**Job**
Copy the rows from the line containing "You are a computer-use agent. This" through the line containing "Action: coord(73,555)", swapping "Beluga" for "Absolut" and leaving everything else unchanged.

——————

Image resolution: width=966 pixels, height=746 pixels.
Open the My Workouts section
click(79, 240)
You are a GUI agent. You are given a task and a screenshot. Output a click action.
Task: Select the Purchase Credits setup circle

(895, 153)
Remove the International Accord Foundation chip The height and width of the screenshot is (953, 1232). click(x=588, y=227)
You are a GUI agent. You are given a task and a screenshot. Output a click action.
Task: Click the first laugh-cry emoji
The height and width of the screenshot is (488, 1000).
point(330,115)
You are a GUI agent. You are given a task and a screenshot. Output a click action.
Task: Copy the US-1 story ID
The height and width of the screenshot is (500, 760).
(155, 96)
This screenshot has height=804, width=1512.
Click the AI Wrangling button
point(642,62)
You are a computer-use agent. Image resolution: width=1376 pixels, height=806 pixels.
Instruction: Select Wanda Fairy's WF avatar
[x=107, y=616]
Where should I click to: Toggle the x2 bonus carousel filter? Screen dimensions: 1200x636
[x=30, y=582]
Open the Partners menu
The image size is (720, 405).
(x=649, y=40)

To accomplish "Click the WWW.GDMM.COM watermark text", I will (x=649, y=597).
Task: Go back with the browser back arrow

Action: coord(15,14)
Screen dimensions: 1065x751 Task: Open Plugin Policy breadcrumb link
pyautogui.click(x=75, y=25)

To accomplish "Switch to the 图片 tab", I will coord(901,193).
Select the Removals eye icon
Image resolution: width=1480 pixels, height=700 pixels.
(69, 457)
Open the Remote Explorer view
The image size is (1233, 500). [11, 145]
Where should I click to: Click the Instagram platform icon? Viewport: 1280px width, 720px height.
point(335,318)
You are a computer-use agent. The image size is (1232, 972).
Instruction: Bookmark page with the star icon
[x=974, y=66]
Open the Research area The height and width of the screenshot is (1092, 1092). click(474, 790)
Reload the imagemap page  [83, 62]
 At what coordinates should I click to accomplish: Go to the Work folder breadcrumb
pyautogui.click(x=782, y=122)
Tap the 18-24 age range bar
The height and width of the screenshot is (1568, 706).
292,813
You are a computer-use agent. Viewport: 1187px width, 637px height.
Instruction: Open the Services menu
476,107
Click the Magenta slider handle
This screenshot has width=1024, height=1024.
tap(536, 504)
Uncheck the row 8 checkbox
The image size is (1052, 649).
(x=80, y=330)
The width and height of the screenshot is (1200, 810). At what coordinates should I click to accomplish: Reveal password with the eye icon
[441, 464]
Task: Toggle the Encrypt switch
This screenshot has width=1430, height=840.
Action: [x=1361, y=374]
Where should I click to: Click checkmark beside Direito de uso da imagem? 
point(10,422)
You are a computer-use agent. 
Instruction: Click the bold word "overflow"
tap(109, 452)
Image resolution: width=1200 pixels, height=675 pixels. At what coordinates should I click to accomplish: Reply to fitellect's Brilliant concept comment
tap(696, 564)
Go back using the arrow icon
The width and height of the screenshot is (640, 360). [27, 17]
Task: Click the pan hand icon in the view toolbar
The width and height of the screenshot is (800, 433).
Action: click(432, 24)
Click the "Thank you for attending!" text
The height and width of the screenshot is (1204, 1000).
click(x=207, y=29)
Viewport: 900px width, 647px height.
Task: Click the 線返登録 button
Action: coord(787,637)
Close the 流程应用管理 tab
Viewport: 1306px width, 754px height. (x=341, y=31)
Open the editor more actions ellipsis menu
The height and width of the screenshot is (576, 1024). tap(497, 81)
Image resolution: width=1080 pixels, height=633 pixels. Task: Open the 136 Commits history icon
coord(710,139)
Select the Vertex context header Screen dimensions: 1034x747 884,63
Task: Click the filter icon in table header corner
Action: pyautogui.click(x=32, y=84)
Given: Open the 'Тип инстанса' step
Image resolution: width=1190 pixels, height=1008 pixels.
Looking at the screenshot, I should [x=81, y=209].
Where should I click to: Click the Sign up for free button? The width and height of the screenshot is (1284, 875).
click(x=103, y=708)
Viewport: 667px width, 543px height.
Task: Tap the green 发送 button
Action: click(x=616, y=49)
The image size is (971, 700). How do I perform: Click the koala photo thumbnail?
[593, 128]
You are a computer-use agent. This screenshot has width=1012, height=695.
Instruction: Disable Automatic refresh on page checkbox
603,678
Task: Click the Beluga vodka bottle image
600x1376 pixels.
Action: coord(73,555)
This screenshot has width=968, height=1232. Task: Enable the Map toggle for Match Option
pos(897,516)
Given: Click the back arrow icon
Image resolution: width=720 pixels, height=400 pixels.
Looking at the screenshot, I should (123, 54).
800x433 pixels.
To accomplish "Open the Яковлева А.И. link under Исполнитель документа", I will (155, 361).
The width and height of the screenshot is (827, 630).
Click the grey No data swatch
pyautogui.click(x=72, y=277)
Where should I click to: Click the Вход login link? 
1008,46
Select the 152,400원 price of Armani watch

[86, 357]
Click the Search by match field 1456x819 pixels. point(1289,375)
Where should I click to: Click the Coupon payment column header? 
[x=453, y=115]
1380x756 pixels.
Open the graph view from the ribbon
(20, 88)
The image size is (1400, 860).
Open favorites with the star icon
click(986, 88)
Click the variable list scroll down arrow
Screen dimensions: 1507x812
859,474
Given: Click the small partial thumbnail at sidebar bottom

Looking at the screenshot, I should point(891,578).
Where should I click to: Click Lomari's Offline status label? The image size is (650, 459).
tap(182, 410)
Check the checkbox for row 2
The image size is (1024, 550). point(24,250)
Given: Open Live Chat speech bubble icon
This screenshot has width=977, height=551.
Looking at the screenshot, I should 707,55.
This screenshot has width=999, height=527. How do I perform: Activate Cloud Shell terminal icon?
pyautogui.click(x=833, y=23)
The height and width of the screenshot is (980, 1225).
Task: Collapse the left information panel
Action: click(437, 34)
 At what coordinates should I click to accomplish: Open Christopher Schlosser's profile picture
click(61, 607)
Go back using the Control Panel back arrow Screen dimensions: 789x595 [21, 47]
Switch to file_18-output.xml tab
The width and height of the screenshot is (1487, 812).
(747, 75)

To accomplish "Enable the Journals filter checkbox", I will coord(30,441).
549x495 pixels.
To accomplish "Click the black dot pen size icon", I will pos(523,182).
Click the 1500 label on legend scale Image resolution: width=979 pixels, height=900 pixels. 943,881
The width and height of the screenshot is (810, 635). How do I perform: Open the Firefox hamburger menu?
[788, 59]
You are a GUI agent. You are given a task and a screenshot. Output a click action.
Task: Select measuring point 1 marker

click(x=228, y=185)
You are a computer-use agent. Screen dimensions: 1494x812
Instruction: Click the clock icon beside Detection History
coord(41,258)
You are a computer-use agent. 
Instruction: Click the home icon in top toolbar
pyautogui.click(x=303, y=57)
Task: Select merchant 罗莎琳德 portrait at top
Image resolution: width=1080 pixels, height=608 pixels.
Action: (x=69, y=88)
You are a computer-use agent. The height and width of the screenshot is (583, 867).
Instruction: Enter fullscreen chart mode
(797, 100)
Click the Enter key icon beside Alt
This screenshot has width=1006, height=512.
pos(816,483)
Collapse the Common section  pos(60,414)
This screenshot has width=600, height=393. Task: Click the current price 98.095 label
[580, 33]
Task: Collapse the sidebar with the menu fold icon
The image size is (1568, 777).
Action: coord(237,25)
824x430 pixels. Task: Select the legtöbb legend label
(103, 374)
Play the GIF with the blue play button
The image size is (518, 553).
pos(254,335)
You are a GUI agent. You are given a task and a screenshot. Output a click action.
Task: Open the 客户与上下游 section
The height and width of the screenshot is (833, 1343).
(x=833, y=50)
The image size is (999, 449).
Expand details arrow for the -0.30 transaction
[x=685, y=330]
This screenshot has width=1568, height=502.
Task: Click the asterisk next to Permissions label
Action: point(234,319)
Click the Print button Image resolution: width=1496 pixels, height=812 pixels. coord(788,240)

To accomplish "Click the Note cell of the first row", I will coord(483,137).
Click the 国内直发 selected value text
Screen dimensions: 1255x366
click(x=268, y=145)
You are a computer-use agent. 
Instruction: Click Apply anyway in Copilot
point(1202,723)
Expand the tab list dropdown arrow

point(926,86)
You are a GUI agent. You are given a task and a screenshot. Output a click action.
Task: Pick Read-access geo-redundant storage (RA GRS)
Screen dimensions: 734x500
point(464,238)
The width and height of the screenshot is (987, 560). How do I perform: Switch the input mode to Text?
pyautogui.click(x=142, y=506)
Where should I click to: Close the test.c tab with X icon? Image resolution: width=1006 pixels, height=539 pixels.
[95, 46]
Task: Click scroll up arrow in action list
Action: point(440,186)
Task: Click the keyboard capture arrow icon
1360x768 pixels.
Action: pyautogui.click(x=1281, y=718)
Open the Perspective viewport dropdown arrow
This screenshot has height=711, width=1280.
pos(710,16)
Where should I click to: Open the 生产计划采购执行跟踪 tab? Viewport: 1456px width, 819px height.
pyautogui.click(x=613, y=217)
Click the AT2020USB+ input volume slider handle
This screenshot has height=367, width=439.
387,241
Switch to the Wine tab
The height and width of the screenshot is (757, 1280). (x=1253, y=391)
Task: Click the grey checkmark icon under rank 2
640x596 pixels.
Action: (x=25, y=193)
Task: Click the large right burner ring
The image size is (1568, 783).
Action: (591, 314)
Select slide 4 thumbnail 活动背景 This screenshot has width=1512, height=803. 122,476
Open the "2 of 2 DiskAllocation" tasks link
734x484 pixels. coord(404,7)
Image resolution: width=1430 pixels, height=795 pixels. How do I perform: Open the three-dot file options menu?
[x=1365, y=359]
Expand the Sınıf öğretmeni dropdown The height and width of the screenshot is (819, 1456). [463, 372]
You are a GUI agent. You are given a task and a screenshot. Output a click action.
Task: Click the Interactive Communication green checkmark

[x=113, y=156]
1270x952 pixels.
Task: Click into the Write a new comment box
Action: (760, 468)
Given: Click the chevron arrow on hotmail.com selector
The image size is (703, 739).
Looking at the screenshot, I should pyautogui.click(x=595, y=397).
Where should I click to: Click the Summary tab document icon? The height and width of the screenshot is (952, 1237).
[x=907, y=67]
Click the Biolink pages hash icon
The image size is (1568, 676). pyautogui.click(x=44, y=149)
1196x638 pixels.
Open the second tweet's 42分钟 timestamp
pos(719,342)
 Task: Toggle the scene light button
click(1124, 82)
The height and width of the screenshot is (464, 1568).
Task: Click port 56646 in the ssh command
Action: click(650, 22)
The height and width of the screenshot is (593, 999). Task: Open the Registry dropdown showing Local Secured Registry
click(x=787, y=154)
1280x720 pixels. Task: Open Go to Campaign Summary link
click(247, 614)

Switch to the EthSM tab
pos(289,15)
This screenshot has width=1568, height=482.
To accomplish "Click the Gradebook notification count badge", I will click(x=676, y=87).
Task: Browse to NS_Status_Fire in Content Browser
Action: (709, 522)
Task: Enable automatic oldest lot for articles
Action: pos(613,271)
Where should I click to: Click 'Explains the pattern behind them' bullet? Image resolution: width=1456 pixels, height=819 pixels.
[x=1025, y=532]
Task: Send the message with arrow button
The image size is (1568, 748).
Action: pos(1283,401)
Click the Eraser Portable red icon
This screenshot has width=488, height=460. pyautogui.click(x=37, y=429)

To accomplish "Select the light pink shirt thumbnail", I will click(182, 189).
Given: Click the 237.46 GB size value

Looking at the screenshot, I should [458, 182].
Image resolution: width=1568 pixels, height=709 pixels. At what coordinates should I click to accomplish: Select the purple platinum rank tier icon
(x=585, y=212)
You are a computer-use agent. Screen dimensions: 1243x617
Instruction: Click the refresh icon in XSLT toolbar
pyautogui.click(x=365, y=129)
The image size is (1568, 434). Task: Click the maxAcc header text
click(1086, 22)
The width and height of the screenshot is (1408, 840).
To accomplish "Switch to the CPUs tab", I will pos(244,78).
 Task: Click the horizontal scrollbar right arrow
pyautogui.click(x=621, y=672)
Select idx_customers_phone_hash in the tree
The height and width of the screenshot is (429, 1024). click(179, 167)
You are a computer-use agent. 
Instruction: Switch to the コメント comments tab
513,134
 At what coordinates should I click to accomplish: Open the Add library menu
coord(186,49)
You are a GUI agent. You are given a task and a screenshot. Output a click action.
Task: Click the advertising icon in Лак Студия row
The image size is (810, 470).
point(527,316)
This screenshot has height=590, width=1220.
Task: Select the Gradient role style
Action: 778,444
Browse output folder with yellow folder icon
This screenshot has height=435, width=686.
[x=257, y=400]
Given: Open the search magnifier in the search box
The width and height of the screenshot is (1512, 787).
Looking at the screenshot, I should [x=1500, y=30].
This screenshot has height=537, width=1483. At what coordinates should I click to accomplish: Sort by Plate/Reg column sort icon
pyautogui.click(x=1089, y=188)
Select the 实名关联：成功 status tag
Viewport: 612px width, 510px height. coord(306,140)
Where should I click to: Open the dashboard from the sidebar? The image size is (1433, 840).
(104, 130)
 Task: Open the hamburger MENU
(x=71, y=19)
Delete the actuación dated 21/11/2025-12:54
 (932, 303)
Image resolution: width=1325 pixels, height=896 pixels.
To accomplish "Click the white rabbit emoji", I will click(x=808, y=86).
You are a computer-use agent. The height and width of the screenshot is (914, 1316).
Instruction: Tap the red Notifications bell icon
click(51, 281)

——————

**Solution for this problem**
You are a computer-use agent. This screenshot has width=1012, height=695.
Instruction: Disable Automatic refresh on page checkbox
603,678
Task: Click the Absolut vodka bottle image
600x1376 pixels.
Action: coord(73,555)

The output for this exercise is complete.